In fact, trees have always been important symbols in the religion of Jews, Christians, and Muslims. The Tree of Life is a mystical symbol used in the Kabbalah of esoteric Judaism to describe the path to God and the manner in which he created the world out of nothing. Kabbalists believe it to be a diagrammatic representation of the process by which the Universe came into being. It symbolises that point beyond which our comprehension of the origins of being cannot go. Kabbalists do not envision time and space as pre-existing, and place them at the next three stages on the Tree of Life. The Tree of Life in the Book of Genesis is a tree planted by God in midst of the Garden of Eden, whose fruit gives everlasting life, i.e. immortality. Together with the Tree of Life, God planted the tree of the knowledge of good and evil (Genesis 2:9). In Islam, the Tree of Life symbolizes the bridge between Paradise, the world of men and the world below.
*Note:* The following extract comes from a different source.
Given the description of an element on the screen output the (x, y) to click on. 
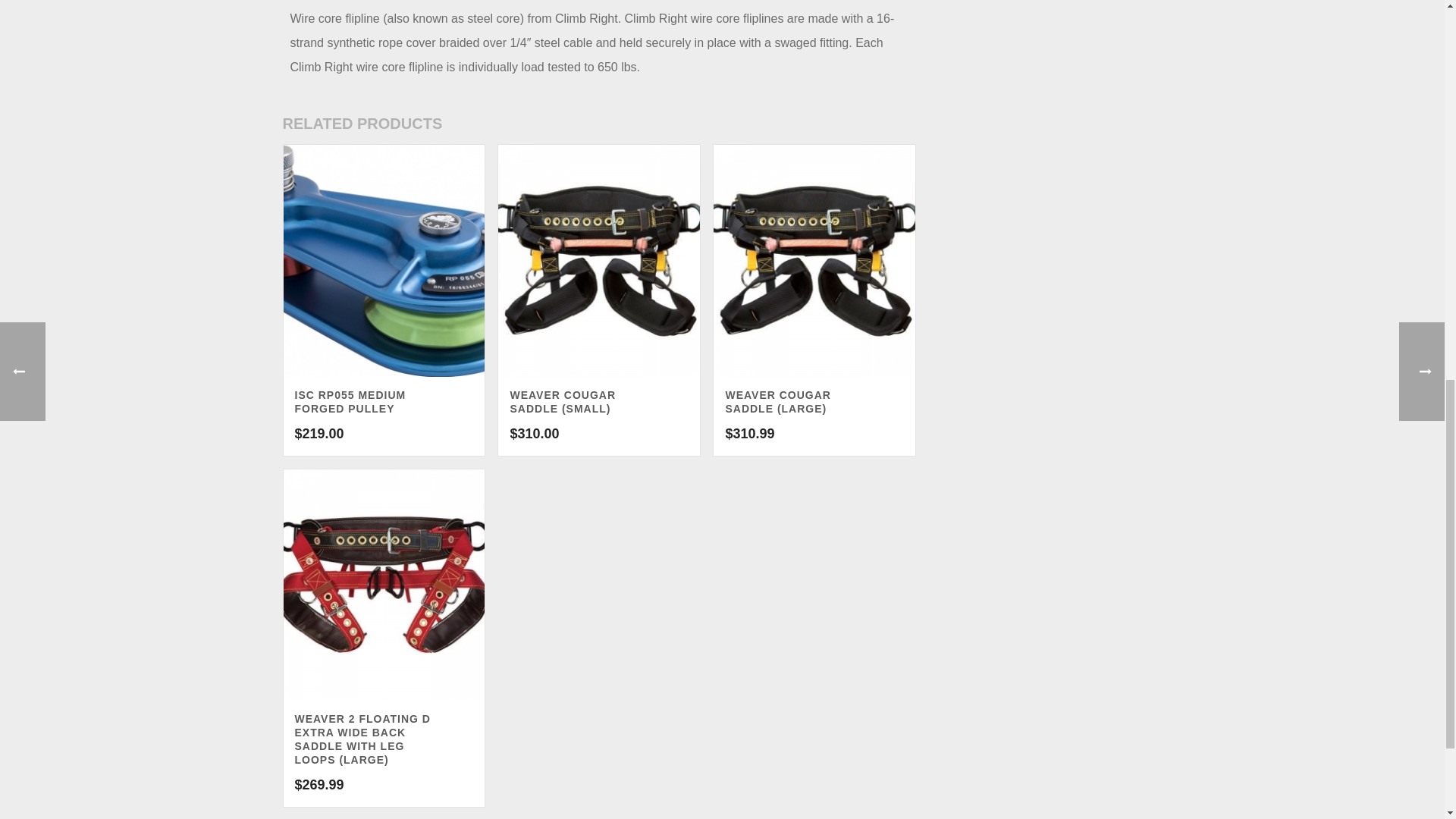
ISC RP055 Medium Forged Pulley (383, 260)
It is usually used in conjunction with a garden, vase or prayer rug design. In Baha'i Faith, it can refer to the Manifestation of God, a great teacher who appears to humanity from age to age. The concept can be broken down still further, with the Manifestation as the roots and trunk of the tree and his followers as the branches and leaves. The fruit produced by the tree nourishes an ever-advancing civilization. A distinction has been made between the Tree of Life and the Tree of Knowledge of Good and Evil. The latter represents the physical world with its opposites, such as good and evil and light and dark. In a different context from the one above, the Tree of Life represents the spiritual realm, where this duality does not exist. This symbol is also found in the Norse saga of the ash tree Yggdrasil, where the tree provides a magical spring water of knowledge. There is a similar mythology in China, where a carving of a Tree of Life depicts a bird and a dragon- in Chinese mythology, the dragon often represents immortality.

Several workshop groups in Persia, Anatolia, India and Pakistan produce extremely intricate and naturalistic interpretations of the Tree of Life scheme. More stylized and geometric versions are found on a number of village and nomadic rugs from Persia, Anatolia and Afghanistan.  It is also a popular field decoration on Belouch prayer rugs. Today, the traditional Tree of Life design can be found blended with traditional Persian carpets such as Isfahans, Kirmans (Kermans), Qums, Semnans and Veramins.